#### Short exercise:
Rewrite the entries starting at the line that contains "will (776, 493)." and ending at the line that contains "Looking at the screenshot, I should (x=743, y=668).", putting "Delete" in place of "Remove" and leaving everything else unchanged.

....................

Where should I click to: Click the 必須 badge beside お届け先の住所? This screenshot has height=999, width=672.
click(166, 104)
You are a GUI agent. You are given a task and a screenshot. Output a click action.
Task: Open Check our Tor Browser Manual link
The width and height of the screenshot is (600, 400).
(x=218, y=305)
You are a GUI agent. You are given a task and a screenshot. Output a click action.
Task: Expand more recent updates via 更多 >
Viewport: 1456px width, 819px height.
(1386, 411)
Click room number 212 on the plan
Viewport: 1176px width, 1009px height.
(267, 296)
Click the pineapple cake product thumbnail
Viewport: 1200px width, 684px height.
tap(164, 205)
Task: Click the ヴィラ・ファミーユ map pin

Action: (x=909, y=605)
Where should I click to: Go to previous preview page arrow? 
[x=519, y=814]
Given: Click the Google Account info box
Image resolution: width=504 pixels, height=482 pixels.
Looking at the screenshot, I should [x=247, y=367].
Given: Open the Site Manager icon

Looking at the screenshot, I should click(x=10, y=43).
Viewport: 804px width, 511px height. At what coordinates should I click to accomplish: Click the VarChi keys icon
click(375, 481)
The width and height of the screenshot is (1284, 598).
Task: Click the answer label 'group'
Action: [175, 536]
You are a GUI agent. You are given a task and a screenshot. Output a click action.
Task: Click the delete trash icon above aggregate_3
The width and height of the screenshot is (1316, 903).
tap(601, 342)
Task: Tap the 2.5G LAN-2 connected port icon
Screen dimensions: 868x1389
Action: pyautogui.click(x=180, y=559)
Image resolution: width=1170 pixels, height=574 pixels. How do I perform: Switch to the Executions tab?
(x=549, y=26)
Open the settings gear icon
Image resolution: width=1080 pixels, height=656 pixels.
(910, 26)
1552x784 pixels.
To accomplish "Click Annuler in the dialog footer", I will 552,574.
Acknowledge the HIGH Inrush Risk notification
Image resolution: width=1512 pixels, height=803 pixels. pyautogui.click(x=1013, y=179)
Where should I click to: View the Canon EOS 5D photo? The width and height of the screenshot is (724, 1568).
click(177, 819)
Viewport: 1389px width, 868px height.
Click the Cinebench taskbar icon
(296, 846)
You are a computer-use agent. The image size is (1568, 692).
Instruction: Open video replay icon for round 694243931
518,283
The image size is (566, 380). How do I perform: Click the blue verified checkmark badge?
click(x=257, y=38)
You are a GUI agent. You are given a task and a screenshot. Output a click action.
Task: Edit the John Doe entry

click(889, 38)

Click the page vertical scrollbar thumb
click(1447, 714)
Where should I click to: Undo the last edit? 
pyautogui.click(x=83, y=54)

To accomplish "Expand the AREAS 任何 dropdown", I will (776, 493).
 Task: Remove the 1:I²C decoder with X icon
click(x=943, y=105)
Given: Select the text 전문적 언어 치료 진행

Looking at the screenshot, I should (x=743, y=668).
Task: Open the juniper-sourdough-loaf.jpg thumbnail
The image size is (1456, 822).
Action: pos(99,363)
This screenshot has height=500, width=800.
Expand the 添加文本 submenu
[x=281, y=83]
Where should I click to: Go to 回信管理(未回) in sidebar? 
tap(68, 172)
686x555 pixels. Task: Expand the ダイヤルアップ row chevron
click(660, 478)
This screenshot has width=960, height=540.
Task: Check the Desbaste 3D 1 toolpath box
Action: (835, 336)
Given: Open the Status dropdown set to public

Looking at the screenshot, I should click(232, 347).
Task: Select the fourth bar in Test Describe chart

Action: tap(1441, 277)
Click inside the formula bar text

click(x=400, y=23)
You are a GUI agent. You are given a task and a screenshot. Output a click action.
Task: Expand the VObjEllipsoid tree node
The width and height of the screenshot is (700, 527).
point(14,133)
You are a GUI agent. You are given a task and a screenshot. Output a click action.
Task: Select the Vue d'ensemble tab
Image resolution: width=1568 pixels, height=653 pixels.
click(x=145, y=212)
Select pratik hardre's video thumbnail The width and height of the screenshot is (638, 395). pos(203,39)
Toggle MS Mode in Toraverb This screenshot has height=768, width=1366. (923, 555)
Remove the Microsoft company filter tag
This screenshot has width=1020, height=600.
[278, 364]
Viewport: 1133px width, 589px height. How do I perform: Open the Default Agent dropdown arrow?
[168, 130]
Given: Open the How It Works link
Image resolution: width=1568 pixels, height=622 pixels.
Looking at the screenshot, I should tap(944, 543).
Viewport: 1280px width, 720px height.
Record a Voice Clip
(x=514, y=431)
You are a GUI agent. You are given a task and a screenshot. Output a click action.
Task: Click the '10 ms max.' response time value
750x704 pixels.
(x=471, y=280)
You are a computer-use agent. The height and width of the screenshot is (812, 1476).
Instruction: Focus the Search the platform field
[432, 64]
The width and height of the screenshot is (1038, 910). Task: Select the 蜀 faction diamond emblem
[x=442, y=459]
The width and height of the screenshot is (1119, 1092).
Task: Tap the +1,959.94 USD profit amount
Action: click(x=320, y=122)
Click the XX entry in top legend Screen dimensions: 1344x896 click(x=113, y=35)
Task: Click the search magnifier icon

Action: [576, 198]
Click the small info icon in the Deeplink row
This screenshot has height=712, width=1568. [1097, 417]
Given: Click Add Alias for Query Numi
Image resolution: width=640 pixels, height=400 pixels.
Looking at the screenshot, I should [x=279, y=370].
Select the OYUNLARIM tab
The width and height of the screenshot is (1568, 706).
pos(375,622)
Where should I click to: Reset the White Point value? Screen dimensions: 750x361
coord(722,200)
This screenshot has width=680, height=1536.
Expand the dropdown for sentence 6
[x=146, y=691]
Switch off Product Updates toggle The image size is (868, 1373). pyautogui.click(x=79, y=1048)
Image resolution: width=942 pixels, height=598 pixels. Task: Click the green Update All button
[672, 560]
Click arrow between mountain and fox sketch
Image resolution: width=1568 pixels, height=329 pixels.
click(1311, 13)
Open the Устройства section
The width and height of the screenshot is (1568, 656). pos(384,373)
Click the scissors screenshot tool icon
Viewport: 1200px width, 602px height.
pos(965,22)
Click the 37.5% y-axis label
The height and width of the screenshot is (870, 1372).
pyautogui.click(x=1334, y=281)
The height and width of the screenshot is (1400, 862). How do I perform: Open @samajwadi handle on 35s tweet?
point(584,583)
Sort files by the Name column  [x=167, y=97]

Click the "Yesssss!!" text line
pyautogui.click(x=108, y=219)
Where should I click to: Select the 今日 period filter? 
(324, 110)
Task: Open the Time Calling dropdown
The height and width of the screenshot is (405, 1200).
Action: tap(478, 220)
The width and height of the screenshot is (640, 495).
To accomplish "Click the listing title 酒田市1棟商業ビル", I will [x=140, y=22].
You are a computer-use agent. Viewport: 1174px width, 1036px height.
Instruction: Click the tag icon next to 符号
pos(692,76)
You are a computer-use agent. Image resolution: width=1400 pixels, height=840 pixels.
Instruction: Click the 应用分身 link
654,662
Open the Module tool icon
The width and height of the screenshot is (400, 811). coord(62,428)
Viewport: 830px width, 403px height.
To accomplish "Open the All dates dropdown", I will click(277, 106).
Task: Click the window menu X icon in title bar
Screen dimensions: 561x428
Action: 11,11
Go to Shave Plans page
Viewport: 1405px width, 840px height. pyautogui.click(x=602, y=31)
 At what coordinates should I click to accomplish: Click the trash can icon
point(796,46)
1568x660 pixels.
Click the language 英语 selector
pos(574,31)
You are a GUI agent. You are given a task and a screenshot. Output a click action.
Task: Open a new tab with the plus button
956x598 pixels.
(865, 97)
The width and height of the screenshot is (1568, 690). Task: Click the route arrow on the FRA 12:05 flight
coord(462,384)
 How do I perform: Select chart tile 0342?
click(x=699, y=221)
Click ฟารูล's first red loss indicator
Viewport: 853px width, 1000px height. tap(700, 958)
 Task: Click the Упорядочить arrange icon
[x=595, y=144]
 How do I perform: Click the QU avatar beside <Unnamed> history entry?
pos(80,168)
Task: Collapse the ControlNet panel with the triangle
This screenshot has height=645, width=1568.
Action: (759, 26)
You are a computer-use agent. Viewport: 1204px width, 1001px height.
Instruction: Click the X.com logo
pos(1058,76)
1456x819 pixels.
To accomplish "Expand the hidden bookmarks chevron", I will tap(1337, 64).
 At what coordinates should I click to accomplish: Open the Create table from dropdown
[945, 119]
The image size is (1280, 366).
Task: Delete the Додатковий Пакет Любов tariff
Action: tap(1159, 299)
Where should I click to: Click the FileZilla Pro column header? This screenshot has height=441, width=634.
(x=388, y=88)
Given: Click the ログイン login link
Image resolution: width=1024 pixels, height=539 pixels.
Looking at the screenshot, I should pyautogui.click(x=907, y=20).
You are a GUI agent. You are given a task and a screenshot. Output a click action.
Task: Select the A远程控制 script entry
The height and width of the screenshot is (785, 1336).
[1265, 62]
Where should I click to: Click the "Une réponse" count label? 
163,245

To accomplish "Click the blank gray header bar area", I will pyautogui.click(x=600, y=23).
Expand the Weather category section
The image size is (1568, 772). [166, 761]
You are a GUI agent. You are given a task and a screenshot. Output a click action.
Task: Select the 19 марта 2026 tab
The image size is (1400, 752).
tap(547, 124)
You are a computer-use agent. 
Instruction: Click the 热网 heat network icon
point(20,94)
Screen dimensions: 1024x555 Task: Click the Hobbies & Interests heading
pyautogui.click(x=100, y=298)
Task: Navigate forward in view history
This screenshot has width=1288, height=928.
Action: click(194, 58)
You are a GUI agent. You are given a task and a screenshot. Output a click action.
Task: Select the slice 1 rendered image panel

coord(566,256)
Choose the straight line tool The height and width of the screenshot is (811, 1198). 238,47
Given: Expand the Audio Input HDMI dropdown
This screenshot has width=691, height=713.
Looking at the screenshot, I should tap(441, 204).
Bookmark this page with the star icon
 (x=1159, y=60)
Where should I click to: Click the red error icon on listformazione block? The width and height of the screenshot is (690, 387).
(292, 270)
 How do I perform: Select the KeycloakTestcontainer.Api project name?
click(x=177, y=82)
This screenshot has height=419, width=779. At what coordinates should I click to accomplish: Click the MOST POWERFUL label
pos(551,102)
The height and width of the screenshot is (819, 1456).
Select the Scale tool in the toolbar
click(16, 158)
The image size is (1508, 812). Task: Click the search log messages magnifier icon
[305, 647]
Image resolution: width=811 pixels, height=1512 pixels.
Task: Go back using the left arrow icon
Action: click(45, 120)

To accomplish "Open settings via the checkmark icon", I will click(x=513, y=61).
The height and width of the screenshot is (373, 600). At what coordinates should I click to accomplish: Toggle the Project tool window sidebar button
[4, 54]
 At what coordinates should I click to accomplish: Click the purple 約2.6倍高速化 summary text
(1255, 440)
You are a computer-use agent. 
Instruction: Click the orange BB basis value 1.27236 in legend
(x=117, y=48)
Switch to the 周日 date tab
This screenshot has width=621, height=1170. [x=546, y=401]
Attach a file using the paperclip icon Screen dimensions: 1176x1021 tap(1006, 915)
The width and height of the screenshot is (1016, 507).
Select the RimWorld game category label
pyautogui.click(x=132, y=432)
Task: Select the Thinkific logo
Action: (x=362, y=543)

....................

#### Answer to this exercise:
To accomplish "Expand the AREAS 任何 dropdown", I will (776, 493).
 Task: Delete the 1:I²C decoder with X icon
click(x=943, y=105)
Given: Select the text 전문적 언어 치료 진행

Looking at the screenshot, I should (x=743, y=668).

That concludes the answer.